==== Data records ====

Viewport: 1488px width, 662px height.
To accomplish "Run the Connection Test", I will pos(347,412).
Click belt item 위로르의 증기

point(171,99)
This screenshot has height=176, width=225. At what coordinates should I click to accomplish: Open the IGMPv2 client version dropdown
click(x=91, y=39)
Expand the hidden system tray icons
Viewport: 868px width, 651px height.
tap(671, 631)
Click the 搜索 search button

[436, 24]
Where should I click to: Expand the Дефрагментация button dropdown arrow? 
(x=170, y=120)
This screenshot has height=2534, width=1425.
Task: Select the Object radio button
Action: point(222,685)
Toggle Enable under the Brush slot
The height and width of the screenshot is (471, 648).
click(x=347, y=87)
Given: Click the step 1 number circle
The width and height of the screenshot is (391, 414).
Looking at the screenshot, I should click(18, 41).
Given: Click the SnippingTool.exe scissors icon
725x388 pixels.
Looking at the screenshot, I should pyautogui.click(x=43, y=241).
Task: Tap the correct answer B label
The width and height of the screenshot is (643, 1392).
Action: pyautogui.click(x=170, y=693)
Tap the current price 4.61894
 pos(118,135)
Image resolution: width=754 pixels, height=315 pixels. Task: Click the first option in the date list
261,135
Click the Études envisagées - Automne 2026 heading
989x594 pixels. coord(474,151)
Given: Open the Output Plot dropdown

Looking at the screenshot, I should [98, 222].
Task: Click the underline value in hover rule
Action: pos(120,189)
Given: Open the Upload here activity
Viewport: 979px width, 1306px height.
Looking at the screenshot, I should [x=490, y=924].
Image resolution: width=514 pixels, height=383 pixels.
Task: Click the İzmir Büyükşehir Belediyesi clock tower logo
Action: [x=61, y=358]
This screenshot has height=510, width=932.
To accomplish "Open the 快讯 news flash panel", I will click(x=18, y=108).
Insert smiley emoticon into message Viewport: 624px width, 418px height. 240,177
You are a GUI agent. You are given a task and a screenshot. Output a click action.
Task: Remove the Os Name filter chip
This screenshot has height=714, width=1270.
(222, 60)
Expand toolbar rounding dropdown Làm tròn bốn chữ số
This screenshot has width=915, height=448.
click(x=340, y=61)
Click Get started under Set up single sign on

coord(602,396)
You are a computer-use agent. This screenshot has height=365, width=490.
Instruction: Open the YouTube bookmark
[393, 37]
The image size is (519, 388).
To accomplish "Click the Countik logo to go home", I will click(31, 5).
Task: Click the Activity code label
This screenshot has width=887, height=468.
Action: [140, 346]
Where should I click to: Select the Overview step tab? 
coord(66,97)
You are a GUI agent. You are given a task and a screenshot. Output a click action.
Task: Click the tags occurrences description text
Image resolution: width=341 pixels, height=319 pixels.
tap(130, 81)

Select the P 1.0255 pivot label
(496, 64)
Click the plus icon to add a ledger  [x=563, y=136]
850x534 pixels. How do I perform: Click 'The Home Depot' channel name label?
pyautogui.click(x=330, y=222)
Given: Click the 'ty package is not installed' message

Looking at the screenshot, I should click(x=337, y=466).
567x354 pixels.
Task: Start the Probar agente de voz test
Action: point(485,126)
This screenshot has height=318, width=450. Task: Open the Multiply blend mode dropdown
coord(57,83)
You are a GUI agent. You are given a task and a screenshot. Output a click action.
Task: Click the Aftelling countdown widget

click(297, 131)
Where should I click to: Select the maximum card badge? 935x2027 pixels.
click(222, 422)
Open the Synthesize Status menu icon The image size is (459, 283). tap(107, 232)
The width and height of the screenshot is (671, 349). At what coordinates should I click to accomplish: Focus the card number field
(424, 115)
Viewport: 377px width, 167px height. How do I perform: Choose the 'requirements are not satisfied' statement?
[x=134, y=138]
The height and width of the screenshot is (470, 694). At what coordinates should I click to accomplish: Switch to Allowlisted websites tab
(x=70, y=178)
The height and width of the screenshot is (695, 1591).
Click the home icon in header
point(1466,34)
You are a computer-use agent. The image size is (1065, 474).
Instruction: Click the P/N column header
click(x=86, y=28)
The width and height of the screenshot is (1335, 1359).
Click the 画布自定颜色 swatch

====

**Prompt**
Reprint the entire listing exactly.

**Solution to this task**
Viewport: 1488px width, 662px height.
To accomplish "Run the Connection Test", I will pos(347,412).
Click belt item 위로르의 증기

point(171,99)
This screenshot has height=176, width=225. At what coordinates should I click to accomplish: Open the IGMPv2 client version dropdown
click(x=91, y=39)
Expand the hidden system tray icons
Viewport: 868px width, 651px height.
tap(671, 631)
Click the 搜索 search button

[436, 24]
Where should I click to: Expand the Дефрагментация button dropdown arrow? 
(x=170, y=120)
This screenshot has height=2534, width=1425.
Task: Select the Object radio button
Action: point(222,685)
Toggle Enable under the Brush slot
The height and width of the screenshot is (471, 648).
click(x=347, y=87)
Given: Click the step 1 number circle
The width and height of the screenshot is (391, 414).
Looking at the screenshot, I should click(18, 41).
Given: Click the SnippingTool.exe scissors icon
725x388 pixels.
Looking at the screenshot, I should pyautogui.click(x=43, y=241).
Task: Tap the correct answer B label
The width and height of the screenshot is (643, 1392).
Action: pyautogui.click(x=170, y=693)
Tap the current price 4.61894
 pos(118,135)
Image resolution: width=754 pixels, height=315 pixels. Task: Click the first option in the date list
261,135
Click the Études envisagées - Automne 2026 heading
989x594 pixels. coord(474,151)
Given: Open the Output Plot dropdown

Looking at the screenshot, I should [98, 222].
Task: Click the underline value in hover rule
Action: pos(120,189)
Given: Open the Upload here activity
Viewport: 979px width, 1306px height.
Looking at the screenshot, I should [x=490, y=924].
Image resolution: width=514 pixels, height=383 pixels.
Task: Click the İzmir Büyükşehir Belediyesi clock tower logo
Action: [x=61, y=358]
This screenshot has height=510, width=932.
To accomplish "Open the 快讯 news flash panel", I will click(x=18, y=108).
Insert smiley emoticon into message Viewport: 624px width, 418px height. 240,177
You are a GUI agent. You are given a task and a screenshot. Output a click action.
Task: Remove the Os Name filter chip
This screenshot has height=714, width=1270.
(222, 60)
Expand toolbar rounding dropdown Làm tròn bốn chữ số
This screenshot has width=915, height=448.
click(x=340, y=61)
Click Get started under Set up single sign on

coord(602,396)
You are a computer-use agent. This screenshot has height=365, width=490.
Instruction: Open the YouTube bookmark
[393, 37]
The image size is (519, 388).
To accomplish "Click the Countik logo to go home", I will click(31, 5).
Task: Click the Activity code label
This screenshot has width=887, height=468.
Action: [140, 346]
Where should I click to: Select the Overview step tab? 
coord(66,97)
You are a GUI agent. You are given a task and a screenshot. Output a click action.
Task: Click the tags occurrences description text
Image resolution: width=341 pixels, height=319 pixels.
tap(130, 81)

Select the P 1.0255 pivot label
(496, 64)
Click the plus icon to add a ledger  [x=563, y=136]
850x534 pixels. How do I perform: Click 'The Home Depot' channel name label?
pyautogui.click(x=330, y=222)
Given: Click the 'ty package is not installed' message

Looking at the screenshot, I should click(x=337, y=466).
567x354 pixels.
Task: Start the Probar agente de voz test
Action: point(485,126)
This screenshot has height=318, width=450. Task: Open the Multiply blend mode dropdown
coord(57,83)
You are a GUI agent. You are given a task and a screenshot. Output a click action.
Task: Click the Aftelling countdown widget

click(297, 131)
Where should I click to: Select the maximum card badge? 935x2027 pixels.
click(222, 422)
Open the Synthesize Status menu icon The image size is (459, 283). tap(107, 232)
The width and height of the screenshot is (671, 349). At what coordinates should I click to accomplish: Focus the card number field
(424, 115)
Viewport: 377px width, 167px height. How do I perform: Choose the 'requirements are not satisfied' statement?
[x=134, y=138]
The height and width of the screenshot is (470, 694). At what coordinates should I click to accomplish: Switch to Allowlisted websites tab
(x=70, y=178)
The height and width of the screenshot is (695, 1591).
Click the home icon in header
point(1466,34)
You are a computer-use agent. The image size is (1065, 474).
Instruction: Click the P/N column header
click(x=86, y=28)
The width and height of the screenshot is (1335, 1359).
Click the 画布自定颜色 swatch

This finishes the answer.